• _Task instructions_: Which lines run from the one with "Where should I" through the end of the data? Retype them exactly, without pictures.

Segment Start: Records provided

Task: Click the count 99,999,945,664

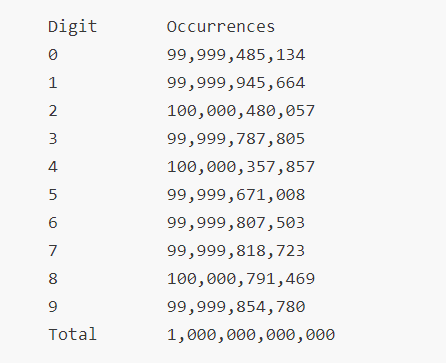Action: [236, 83]
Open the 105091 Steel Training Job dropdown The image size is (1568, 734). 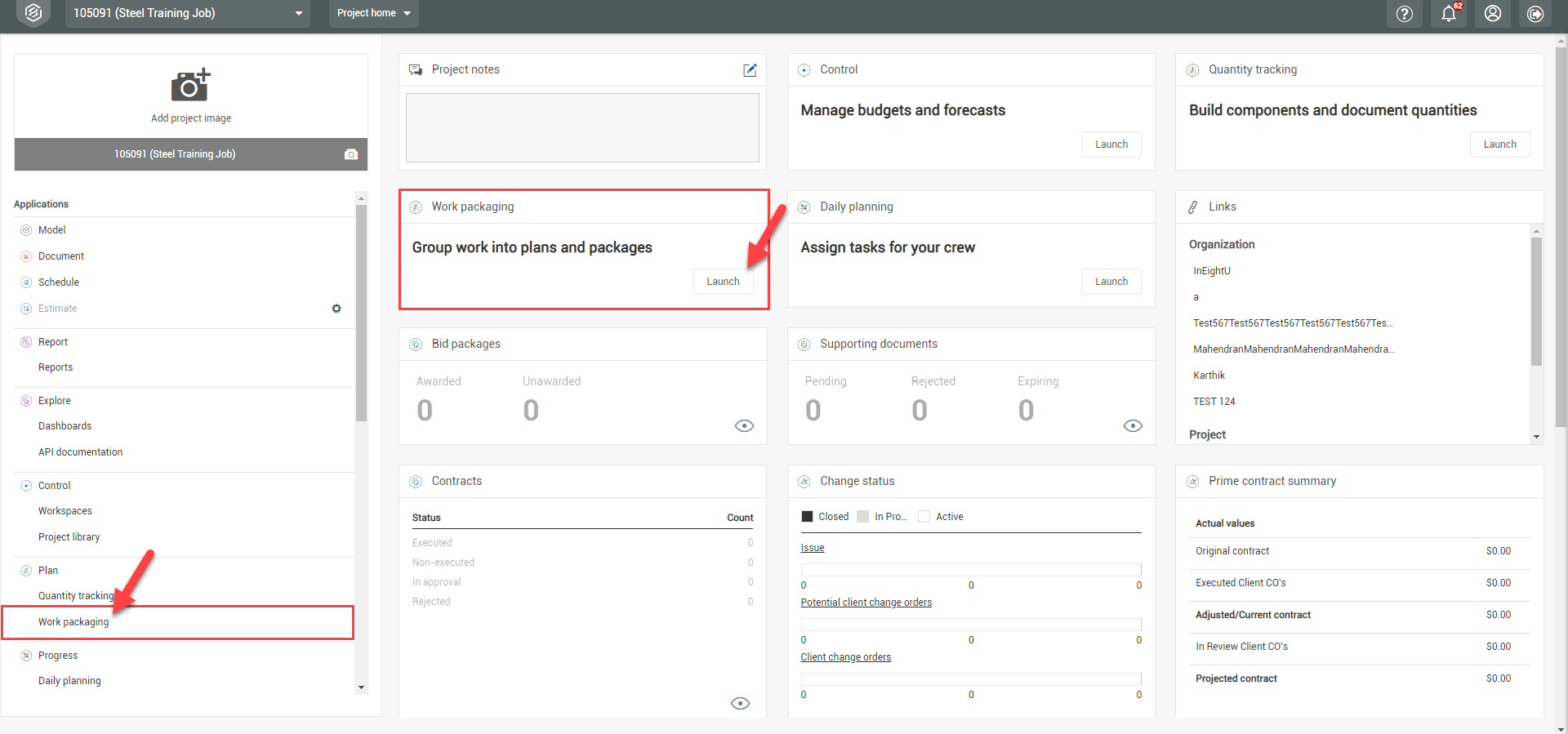point(187,13)
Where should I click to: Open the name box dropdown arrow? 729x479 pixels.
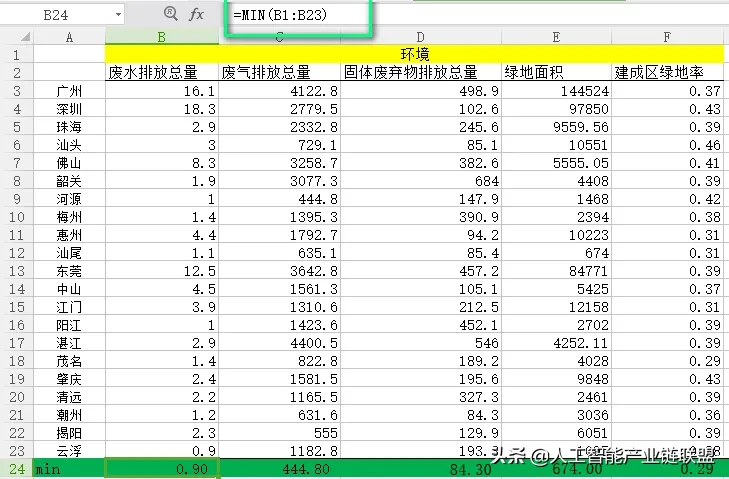tap(118, 15)
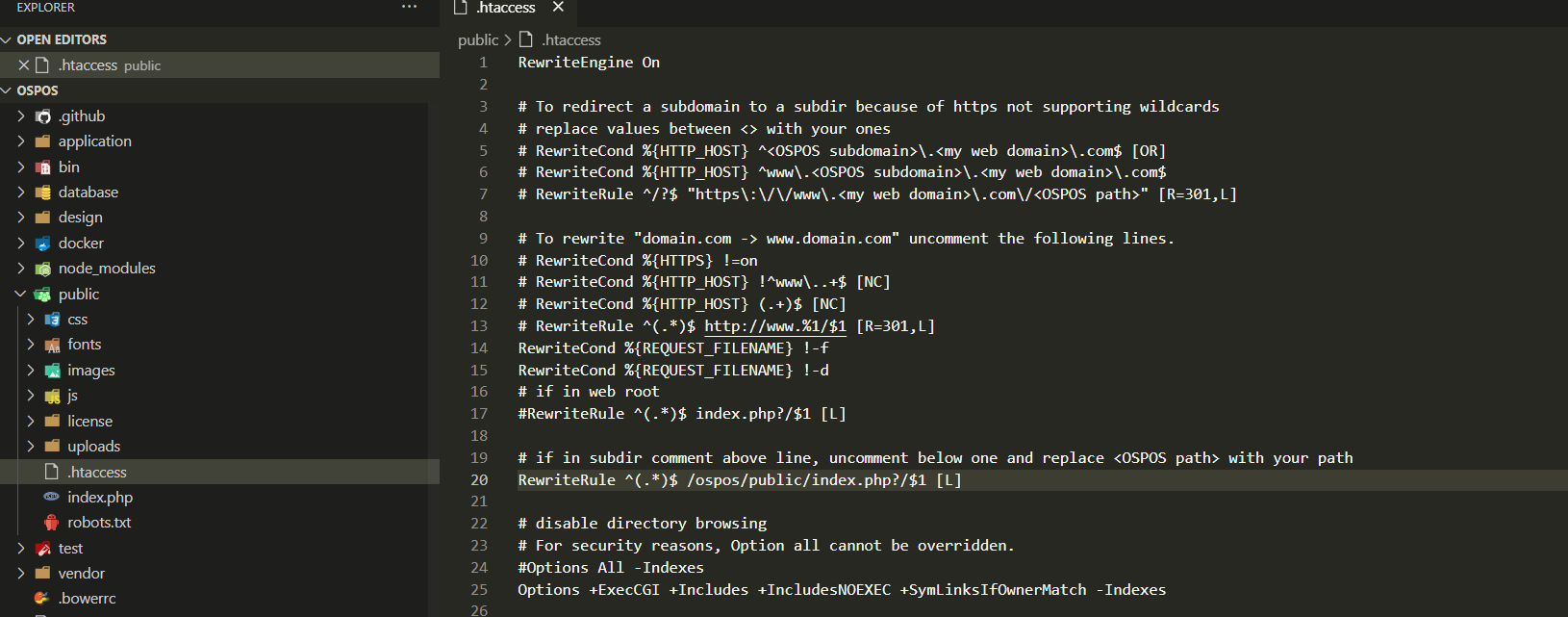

Segment End: Records provided

• _Solution to this problem_:
Where should I click to: Open the name box dropdown arrow? 729x479 pixels.
tap(118, 15)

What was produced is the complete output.